Kind of a bum deal. Such a bum deal that we, as a society, have come up with the idea of torts, the idea that a person should be made to pay for the harms that they cause others. Since we don’t have the stocks or the scarlet letter anymore, and you can’t force people to do nice things for you in restitution (pesky 13th Amendment), we use money as a surrogate. For the most part, there are pecuniary damages, or the straight up costs of the tort (doctor bills, lost wages, etc.), and nonpecuniary damages, a more nebulous concept of the pain and suffering cause by the tort (the pain, social isolation, other squishy stuff). There are two basic philosophies that undergird this system: restitution (to make the victim “whole”), and deterrence (to keep others from doing the same).

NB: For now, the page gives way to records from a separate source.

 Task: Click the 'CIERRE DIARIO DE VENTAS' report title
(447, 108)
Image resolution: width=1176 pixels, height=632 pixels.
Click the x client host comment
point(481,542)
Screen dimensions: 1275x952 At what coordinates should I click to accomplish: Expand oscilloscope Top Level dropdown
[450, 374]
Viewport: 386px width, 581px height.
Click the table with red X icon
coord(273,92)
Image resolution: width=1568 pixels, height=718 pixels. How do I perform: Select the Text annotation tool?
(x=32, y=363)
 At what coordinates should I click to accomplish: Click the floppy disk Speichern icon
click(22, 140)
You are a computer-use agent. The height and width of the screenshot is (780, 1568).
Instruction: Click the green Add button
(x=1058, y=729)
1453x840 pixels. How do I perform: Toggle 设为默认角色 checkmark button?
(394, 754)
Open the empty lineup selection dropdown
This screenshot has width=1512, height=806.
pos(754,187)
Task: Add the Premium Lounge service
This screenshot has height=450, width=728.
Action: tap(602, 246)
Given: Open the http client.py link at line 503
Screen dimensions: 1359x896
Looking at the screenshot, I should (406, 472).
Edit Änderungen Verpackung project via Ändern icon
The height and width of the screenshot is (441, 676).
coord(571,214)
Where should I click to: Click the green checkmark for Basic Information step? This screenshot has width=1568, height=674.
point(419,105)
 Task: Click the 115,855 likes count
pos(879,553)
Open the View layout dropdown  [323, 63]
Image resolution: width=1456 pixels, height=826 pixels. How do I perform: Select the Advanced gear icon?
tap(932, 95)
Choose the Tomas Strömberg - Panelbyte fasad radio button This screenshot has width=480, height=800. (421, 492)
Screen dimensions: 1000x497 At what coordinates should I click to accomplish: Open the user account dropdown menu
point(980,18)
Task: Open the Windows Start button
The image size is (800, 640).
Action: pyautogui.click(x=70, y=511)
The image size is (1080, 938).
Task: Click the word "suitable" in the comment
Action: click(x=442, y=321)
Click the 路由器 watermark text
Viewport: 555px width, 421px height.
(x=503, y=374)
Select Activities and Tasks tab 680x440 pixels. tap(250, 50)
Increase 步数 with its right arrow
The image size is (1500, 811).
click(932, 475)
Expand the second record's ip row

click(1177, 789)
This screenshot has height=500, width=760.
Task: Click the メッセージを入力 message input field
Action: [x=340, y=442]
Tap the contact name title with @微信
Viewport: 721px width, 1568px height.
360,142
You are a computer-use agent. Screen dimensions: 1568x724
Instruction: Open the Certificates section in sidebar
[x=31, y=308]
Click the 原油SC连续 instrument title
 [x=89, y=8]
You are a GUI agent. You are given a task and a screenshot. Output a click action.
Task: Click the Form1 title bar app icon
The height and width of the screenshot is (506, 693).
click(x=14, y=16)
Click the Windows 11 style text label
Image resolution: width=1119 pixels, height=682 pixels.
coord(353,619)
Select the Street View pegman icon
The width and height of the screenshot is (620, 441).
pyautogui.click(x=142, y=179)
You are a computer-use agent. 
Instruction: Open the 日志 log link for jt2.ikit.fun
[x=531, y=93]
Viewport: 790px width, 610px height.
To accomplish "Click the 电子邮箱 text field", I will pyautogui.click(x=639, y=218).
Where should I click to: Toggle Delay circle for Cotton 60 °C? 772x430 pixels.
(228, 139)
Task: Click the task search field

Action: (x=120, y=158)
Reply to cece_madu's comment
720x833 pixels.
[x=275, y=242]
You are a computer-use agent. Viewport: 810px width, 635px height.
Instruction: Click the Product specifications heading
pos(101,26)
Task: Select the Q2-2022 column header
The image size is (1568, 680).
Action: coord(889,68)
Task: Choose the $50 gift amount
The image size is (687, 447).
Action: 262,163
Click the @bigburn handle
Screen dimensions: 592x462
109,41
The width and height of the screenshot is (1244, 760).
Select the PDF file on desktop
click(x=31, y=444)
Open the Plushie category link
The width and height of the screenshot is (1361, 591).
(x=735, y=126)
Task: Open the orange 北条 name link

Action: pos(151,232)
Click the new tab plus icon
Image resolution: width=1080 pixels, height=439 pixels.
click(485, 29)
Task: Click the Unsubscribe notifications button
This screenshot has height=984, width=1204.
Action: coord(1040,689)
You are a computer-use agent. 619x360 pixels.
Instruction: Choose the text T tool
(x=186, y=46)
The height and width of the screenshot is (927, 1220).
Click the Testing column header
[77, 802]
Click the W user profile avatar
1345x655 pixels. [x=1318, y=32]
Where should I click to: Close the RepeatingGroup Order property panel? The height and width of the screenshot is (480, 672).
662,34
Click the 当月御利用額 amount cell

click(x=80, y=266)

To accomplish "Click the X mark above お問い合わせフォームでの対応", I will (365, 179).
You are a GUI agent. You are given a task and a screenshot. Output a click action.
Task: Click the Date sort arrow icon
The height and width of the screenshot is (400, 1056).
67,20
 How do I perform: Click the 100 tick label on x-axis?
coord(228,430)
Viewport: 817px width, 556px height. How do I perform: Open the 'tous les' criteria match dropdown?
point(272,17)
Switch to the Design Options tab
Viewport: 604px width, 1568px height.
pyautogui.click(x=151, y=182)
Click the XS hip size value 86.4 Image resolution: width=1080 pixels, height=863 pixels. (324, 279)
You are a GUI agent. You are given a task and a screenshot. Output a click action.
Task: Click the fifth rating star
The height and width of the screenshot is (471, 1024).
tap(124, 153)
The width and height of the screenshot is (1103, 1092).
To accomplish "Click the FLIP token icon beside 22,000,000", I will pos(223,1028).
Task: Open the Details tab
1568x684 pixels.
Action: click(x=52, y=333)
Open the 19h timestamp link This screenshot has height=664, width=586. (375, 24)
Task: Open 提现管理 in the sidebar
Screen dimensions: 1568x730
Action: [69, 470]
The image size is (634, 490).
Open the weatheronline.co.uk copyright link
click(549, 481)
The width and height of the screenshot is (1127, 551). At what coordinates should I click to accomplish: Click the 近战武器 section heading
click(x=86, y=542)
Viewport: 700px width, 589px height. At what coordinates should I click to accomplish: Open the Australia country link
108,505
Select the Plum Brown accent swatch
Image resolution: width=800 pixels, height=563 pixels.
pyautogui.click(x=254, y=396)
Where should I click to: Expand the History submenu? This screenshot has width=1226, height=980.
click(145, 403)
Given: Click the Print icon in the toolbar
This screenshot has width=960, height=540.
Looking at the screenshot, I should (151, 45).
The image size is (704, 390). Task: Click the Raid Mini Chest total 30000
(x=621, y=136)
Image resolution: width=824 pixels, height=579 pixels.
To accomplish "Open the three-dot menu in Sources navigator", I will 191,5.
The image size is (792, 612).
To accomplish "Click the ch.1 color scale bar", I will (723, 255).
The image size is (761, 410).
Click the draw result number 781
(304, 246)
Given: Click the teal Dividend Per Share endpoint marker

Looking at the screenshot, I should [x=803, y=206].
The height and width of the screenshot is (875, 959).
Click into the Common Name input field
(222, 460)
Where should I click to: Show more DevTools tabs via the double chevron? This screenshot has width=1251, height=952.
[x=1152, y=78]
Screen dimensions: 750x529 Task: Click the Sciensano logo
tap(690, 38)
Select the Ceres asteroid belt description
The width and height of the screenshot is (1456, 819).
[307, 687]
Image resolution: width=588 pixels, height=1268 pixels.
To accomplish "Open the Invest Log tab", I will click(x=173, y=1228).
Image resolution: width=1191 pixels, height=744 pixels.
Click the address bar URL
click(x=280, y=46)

So if we have decided that it’s appropriate for me to have to pay you if I break your lawnmower, or run over your foot, or set your house on fire, why should a doctor not have to pay if he injures you? It happens. Medical errors are not joke; one case that sticks in my mind is one where a woman went in to have hemorrhoids cauterized (or something) and she was incorrectly prepped in such a way that when the cauterizing tool was turned on, it caused an explosion that literally caught her ass on fire. Sometimes they cut off the wrong leg. Sometimes they leave surgical tools inside people (if you were awake for a cesarean, did you notice them counting sponges and clamps?). As for why you might want to hold someone who is doing such important work as healing responsible in tort — there used to be this doctrine, now defunct in most states, called “charitable immunity.” It meant that people who went to charity hospitals couldn’t sue, because beggars can’t be choosers, and you get what you pay for, and after all, who wants to sue the Sisters of St. Vincent de Paul? As it happened, people got really terrible care, and nobody really gave a fig because they were poor. Turns out that the deterrence factor makes a difference.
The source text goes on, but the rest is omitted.